+++ EXTRACT +++

5.1 Introduction

Epidermal growth factor (EGF) is a growth factor that binds a cell surface receptor [1] to an epidermal growth factor receptor (EGFR), to promote cell growth and proliferation. The ligand binding can trigger a series of downstream signaling events that regulate cell behaviors, resulting in cell proliferation, differentiation, or migration. These different cell biological behaviors result in different mechanical behaviors. The A431 human epidermoid carcinoma cell line has been widely used as a biochemical model for the investigation of signaling pathway-related cell responses triggered by EGF stimulation [2]. Researchers [3] have reported that EGF-treated A431 cells show significant rounding and swelling. It has long been postulated that signaling pathways could regulate the configuration of the cytoskeleton as a mechanism of facilitating the prospective cell behavior [4]. For instance, a cancer cell would display loose attachment, that is, poor adhesion, to make way for metastasis [5]; migration cells would have stronger cell adhesion in the filopodia in the leading edges of migration than in the trailing edges [6]. The configuration of the cytoskeleton thus will determine the overall structure of the cell body, and one can use the cytoskeleton configuration to reveal the biological behavior of living cells after certain biochemical cues. Since the cytoskeleton is deemed as the main force bearer of the whole cell [7,8], it can then be probed by mechanical force; the mechanical response of the cell, or cytoskeleton would provide abundant information about the mechanical status of the cell. We normally refer to these as biomechanical markers. Nanomechanical sensors are normally utilized to perform force loading and measurement; the measurement result is expected to yield unique insight into the cell behavior and cell signaling pathways.

+++

— COMPLETE THE FOLLOWING —
1. According to the introduction on EGF signaling and cell mechanics, what changes did researchers report in EGF-treated A431 cells?
2. Carry on the introduction on EGF signaling and cell mechanics from its final sentence, in the same technical voice.

+++ MATERIAL SUPPLIED +++

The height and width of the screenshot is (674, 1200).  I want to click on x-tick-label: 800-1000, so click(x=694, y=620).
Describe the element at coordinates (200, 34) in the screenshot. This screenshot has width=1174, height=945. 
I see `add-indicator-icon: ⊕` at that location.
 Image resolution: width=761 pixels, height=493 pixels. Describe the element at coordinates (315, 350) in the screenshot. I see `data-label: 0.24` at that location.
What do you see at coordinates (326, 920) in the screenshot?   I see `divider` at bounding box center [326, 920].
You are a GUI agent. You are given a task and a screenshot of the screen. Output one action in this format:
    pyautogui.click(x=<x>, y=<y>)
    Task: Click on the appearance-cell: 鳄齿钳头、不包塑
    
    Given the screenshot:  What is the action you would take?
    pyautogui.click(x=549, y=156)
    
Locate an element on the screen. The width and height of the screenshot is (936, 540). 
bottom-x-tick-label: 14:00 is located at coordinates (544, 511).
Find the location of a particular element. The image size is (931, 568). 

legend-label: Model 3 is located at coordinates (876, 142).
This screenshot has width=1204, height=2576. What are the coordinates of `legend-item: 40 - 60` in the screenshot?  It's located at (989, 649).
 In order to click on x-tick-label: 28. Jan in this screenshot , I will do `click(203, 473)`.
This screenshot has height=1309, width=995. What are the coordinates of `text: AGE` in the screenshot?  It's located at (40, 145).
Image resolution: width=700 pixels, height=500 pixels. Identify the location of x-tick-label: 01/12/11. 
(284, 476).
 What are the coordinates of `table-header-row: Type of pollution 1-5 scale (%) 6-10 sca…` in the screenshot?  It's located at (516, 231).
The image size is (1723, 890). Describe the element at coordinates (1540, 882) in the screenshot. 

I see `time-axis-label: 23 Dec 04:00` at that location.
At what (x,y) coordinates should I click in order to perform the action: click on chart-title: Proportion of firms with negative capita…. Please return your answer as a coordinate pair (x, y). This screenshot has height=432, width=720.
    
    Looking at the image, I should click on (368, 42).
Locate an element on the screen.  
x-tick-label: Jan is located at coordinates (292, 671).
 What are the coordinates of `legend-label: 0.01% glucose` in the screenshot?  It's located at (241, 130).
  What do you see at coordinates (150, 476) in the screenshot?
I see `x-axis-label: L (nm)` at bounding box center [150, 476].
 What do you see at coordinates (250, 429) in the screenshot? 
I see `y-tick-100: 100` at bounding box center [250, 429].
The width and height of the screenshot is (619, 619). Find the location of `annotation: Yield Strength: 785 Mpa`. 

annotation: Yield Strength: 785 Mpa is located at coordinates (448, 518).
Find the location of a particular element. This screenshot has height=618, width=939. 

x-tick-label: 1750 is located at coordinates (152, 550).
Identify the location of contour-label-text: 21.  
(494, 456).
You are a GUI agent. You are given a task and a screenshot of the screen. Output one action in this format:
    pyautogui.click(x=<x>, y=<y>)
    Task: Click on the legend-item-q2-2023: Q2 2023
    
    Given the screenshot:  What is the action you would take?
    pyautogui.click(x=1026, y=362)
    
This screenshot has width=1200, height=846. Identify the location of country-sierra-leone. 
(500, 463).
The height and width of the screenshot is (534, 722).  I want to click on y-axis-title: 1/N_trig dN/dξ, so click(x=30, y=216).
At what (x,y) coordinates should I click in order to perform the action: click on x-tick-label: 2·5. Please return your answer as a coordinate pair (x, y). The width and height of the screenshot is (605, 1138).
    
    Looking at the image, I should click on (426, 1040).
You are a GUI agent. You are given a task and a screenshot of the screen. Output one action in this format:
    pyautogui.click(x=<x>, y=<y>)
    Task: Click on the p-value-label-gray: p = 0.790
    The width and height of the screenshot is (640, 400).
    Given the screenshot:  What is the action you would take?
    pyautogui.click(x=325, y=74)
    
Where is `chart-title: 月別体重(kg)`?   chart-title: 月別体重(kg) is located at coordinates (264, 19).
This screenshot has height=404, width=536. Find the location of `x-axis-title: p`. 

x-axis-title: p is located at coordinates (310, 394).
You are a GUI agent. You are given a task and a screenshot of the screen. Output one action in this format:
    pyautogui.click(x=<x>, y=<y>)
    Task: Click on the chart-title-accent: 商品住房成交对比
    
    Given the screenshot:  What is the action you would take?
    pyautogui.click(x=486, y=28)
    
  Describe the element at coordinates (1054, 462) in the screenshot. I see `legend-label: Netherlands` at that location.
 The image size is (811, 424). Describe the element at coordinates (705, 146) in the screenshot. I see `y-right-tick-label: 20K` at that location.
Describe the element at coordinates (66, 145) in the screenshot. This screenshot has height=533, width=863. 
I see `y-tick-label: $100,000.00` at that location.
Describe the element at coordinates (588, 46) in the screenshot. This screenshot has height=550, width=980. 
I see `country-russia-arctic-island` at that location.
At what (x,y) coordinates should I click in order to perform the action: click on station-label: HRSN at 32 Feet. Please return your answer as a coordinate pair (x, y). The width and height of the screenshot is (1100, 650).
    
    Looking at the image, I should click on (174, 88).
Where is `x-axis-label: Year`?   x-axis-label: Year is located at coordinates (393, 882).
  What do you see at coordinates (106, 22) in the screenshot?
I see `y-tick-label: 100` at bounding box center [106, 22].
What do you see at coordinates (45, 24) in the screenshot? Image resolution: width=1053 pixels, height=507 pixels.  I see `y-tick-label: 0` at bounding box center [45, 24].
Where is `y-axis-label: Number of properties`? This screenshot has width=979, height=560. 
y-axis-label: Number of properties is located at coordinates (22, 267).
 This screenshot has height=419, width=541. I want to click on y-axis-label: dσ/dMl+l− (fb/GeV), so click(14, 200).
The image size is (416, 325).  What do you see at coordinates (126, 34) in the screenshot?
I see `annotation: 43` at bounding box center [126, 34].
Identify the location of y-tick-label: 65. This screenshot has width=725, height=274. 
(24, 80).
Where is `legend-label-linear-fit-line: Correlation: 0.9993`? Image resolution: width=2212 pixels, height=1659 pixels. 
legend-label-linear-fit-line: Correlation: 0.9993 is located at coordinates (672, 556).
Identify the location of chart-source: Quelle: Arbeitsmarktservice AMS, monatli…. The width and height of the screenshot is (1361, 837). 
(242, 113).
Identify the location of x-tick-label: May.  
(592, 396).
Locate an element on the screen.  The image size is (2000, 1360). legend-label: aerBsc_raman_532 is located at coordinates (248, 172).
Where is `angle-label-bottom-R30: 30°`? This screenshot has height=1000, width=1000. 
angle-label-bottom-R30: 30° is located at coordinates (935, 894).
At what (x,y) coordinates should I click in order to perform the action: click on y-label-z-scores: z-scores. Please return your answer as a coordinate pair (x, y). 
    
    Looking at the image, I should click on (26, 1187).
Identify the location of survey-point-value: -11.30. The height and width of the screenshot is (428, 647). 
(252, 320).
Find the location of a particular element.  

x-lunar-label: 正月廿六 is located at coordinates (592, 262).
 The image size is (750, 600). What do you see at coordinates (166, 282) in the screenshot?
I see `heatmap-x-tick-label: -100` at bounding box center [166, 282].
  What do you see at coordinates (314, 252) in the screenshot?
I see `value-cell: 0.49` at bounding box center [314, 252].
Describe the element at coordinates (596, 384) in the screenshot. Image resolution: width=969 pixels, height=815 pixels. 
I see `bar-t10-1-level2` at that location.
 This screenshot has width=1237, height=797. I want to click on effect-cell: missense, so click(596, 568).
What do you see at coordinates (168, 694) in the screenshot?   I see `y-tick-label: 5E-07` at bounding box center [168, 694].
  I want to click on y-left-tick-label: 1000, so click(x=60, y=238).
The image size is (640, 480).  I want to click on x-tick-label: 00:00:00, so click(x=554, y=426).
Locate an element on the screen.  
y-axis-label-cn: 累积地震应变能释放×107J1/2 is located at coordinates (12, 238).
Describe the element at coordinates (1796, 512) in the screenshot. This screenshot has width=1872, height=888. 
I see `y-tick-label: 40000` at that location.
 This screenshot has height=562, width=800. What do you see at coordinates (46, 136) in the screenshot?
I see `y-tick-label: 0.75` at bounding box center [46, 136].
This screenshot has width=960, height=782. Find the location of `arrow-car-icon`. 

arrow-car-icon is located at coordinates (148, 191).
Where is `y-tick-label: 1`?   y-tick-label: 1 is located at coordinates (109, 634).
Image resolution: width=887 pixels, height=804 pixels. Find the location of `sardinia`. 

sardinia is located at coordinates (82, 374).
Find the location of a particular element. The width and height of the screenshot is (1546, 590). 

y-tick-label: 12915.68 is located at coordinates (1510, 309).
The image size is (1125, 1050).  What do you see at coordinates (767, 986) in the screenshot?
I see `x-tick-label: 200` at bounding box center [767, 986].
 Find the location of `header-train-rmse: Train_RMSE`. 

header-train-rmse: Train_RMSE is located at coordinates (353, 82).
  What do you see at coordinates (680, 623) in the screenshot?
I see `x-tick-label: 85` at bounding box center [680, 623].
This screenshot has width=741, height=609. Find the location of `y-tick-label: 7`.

+++

— ANSWERS TO EACH TASK —
1. They show significant rounding and swelling.

2.
Atomic force microscopy (AFM) is a high-resolution imaging technique. [9] The imaging modality is based on force interactions at the molecular level between a cantilever with a sharp tip attached at the free end and the sample beneath it. The force interaction is mainly determined by the distance between the two; thus by controlling the interaction force to a constant level, one can build a topography map of the sample by raster-scanning its entire surface. The nature of the measurement process and its ability to work in liquid environments make AFM an ideal tool for visualization of cellular and molecular structures in situ. Meanwhile, the probing interaction also provides the mechanical property of the cell samples [10]. We have observed ultra-structural changes in real time at the nanometer scale in cellular adhesions on keratinocyte cells [11]. Others have also reported results from AFM imaging for cellular structural observation, either on animal cell lines or bacterial cells [12]. Cellular elasticity can be measured by recording the force-displacement curves during AFM nanoindentation. Its effectiveness in providing biomarkers for physiological conditions has been validated previously [5,13]. Cellular viscoelasticity can be obtained by fitting AFM force-displacement curves to the Johnson-Kendall-Roberts (JKR) dynamic model [14].

The quartz crystal microbalance with dissipation (QCM-D) is another nanomechanical sensor that can measure interactions at the molecular level [15]. It has been used to investigate molecular processes, such as membrane formations [16], protein adsorptions [17], and cell spreading [18]. It operates in thickness-shear mode by oscillating a quartz crystal disk with high frequency (normally 5 MHz) and low amplitude (less than 1 nm in the lateral direction). It collects the frequency and amplitude changes of the quartz crystal and reveals the mechanical/structural status of the sample attached to the top of the sensor disk The shift in resonance frequency indicates the mass adsorption or loss, while the change in energy dissipation alteration can be used to derive the viscoelasticity properties of the adsorbed film on the disk [19].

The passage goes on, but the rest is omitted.